* _Your task_: Go to the line containing "sensors@maxbotix.com (115, 1992)" in the records below. Repeat it and the lines after it exactly, all the way to the end.

----

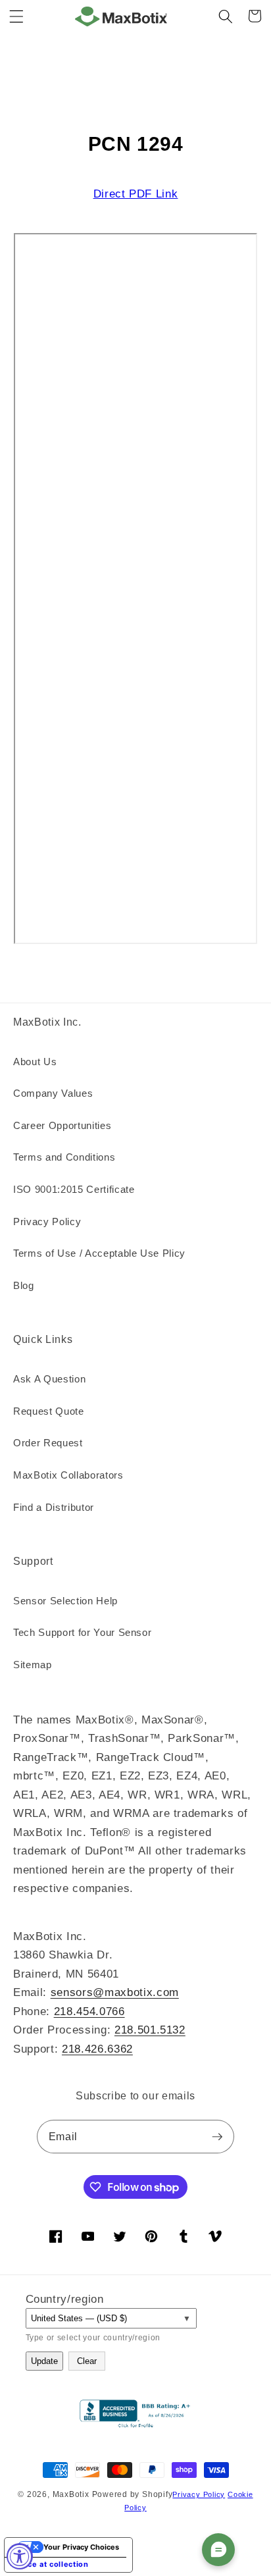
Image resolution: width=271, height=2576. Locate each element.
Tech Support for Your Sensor (82, 1632)
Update (44, 2361)
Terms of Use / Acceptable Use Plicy (99, 1253)
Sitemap (32, 1664)
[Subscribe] (217, 2137)
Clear (87, 2361)
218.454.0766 (89, 2011)
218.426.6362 (97, 2049)
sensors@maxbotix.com (115, 1992)
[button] (16, 16)
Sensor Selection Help (65, 1600)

----

* _Expected answer_:
sensors@maxbotix.com (115, 1992)
[button] (16, 16)
Sensor Selection Help (65, 1600)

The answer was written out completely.